-- BEGIN ARTICLE --

Resisting CRT’s controversial Surcharge with a Licence Strike

Stop The Surcharge Campaign members are organising ahead of a Licence Strike. They are asking anyone interested in striking to sign up to the Licence Strike Group – tinyurl.com/licencestrike. Strikers will refuse to pay CRT’s new class of licence fee in protest against an ever-increasing additional charge for boaters who do not want, or cannot afford or find a home mooring.

The strength of this protest action is it has real leverage – a real financial and administrational impact on CRT. The new ‘Continuous Cruiser’ fee is perceived within the community as an attempt to incrementally price itinerant boaters off the waterways. Once enough people sign up to the Licence Strike, if CRT doesn’t back down a strike will be called. A coordinated Licence Strike will have a significant impact on CRT, overloading their enforcement team and costing them dearly.

Early signs are strong. Leafleting and promotion has only begun and already over 300 boaters have signed up. Strike organisers have indicated that the number of strikers are growing of their own accord:

“Boaters can see how divisive and unfair the Surcharge is and they want to strike – some are striking already. The intent is already there in the community – all we’ve had to do is facilitate it as a viable protest action. Our job is to make the strike effective and safe for boaters. There are legal protections we can incorporate. There is protection in numbers. Already more than 300 hundred boaters have signed up, and there’s an entire community behind them.”

-- END ARTICLE --
-- BEGIN LISTING --

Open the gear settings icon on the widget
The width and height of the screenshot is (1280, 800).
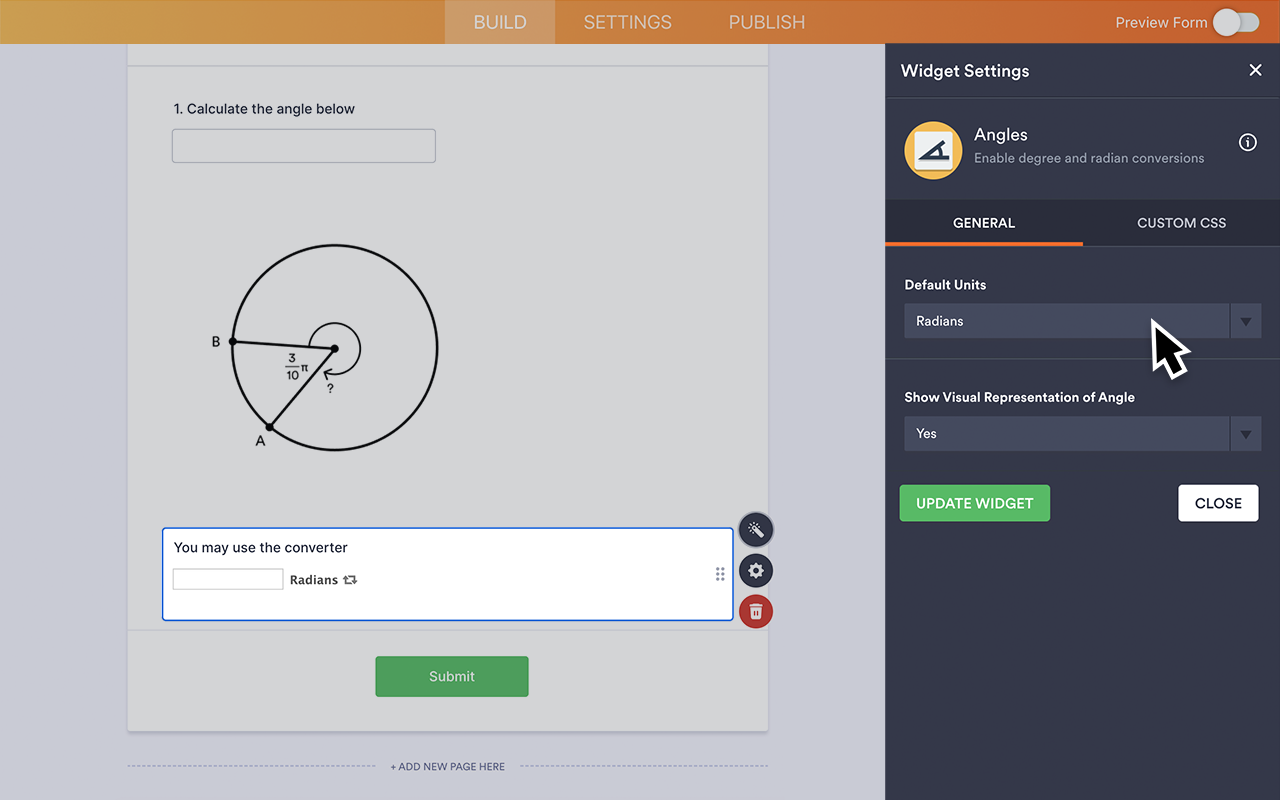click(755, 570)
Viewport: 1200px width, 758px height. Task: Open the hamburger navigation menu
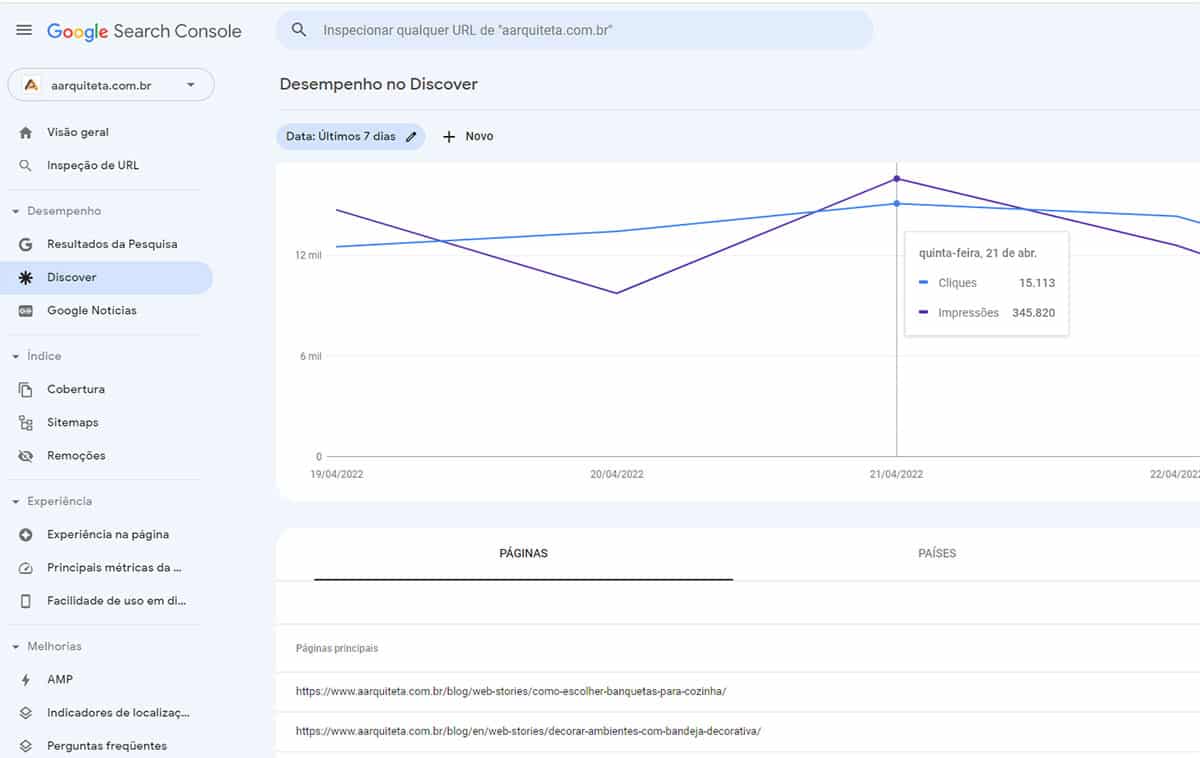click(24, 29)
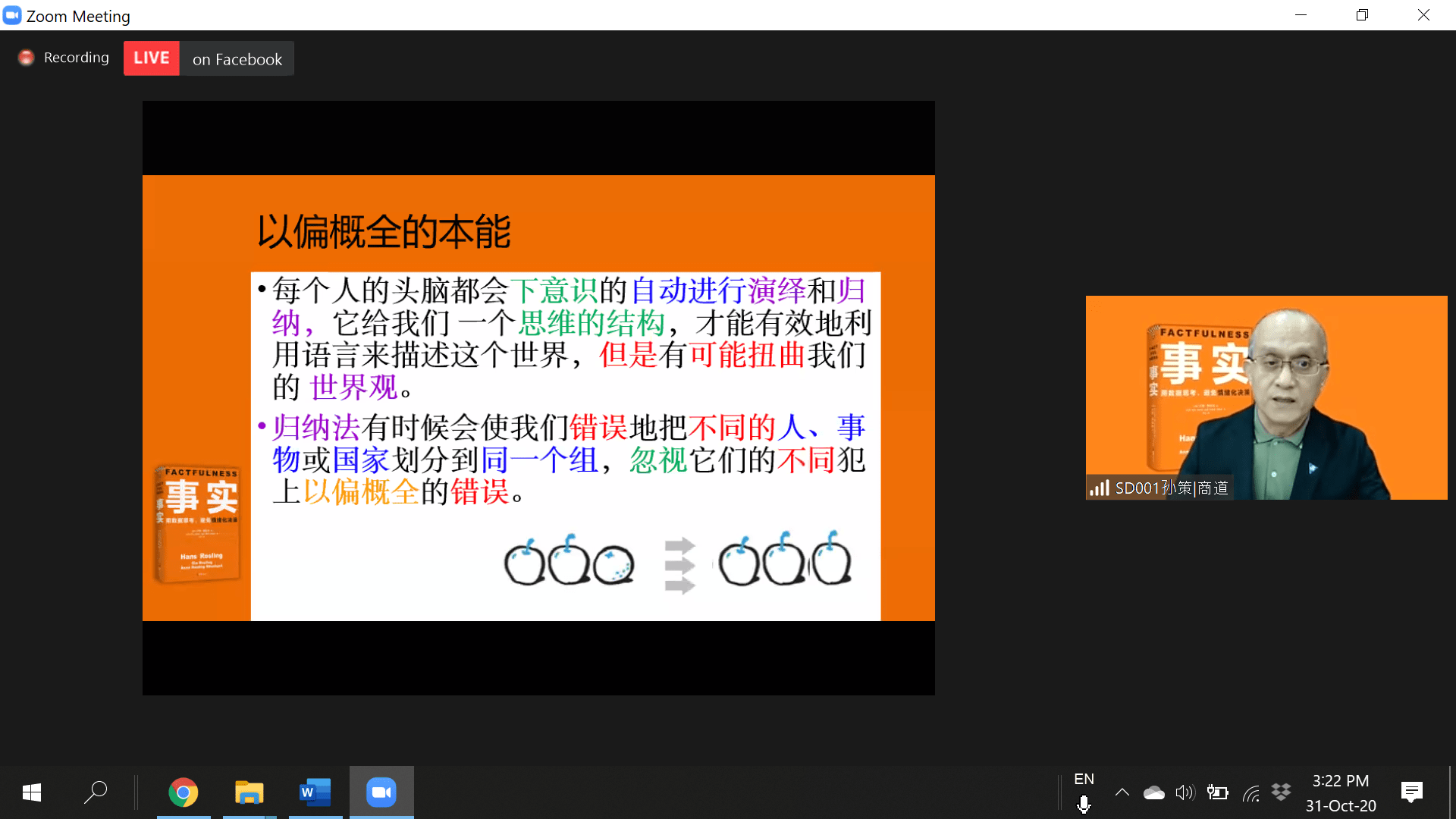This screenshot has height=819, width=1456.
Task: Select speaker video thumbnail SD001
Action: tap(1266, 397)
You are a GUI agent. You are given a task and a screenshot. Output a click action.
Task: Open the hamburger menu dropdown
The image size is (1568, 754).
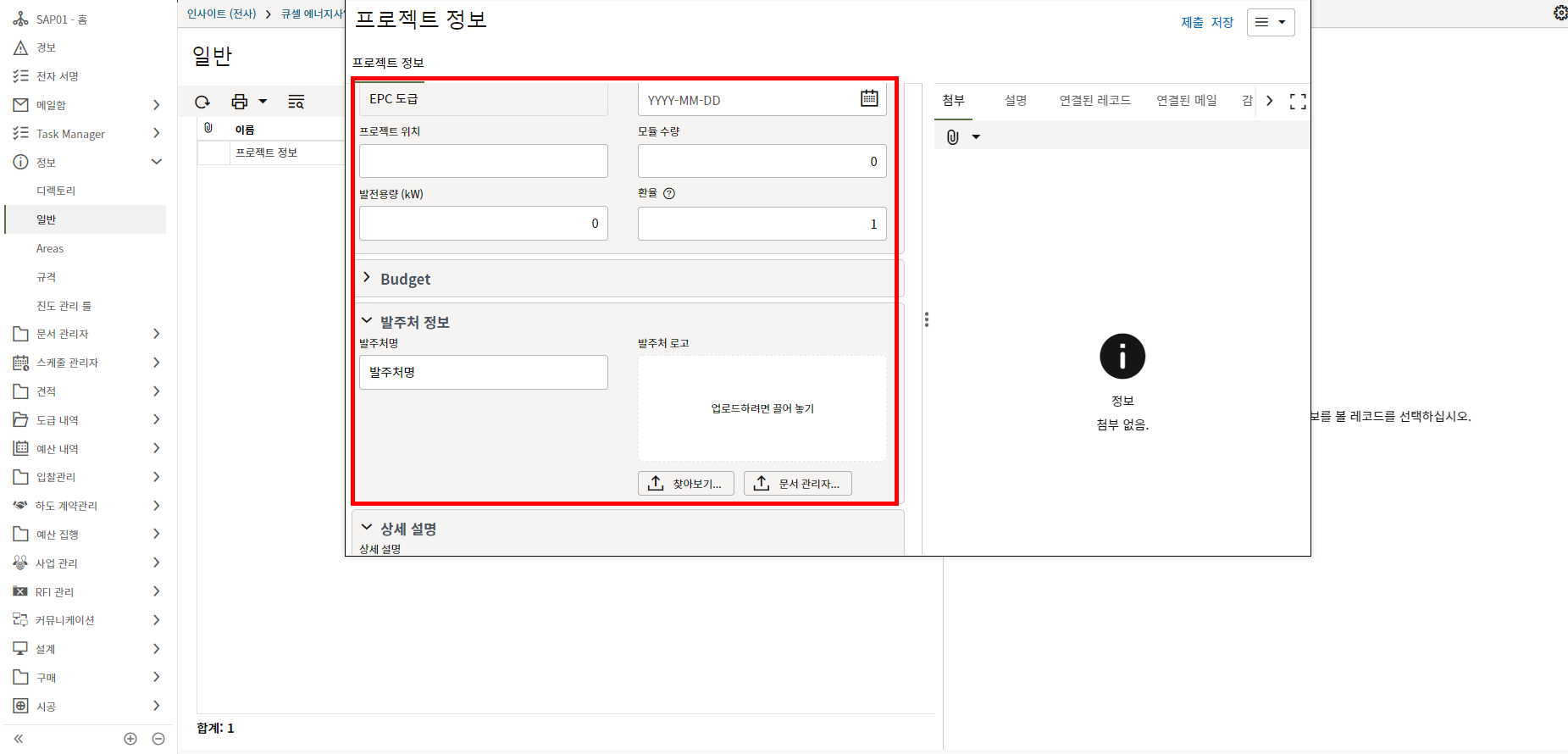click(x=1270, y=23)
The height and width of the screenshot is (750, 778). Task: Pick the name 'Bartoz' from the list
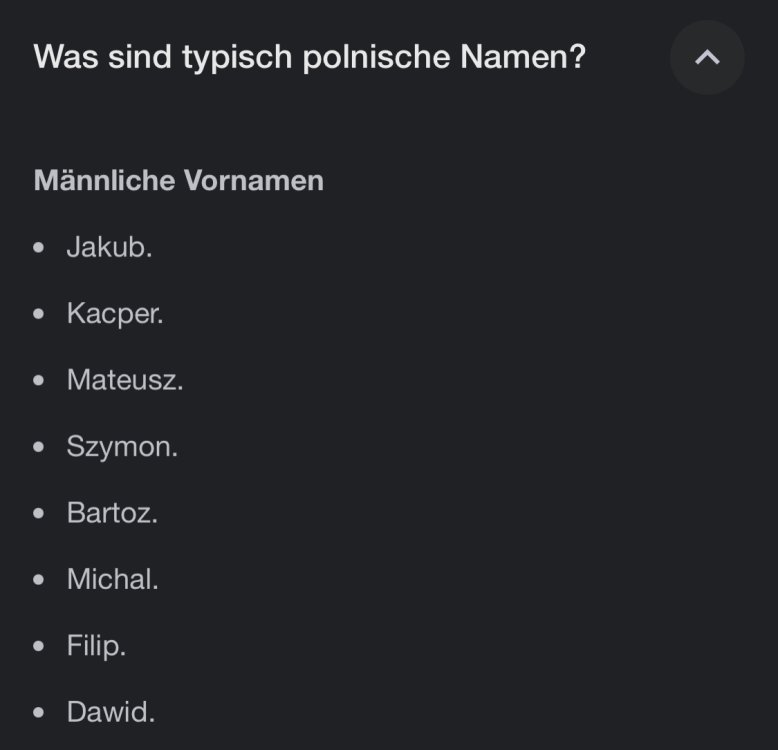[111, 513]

-- END LISTING --

EXERCISE DIRECTIONS: Please turn the article's paragraph that starts "The strength of this protest action" into a short bulleted list that keeps its main facts.

EXERCISE RESULT:
- The protest has real leverage, with a financial and administrative impact on CRT.
- The community sees the new "Continuous Cruiser" fee as an attempt to gradually price itinerant boaters off the waterways.
- Once enough people sign up, a strike will be called if CRT doesn't back down.
- A coordinated Licence Strike would overload CRT's enforcement team and cost it dearly.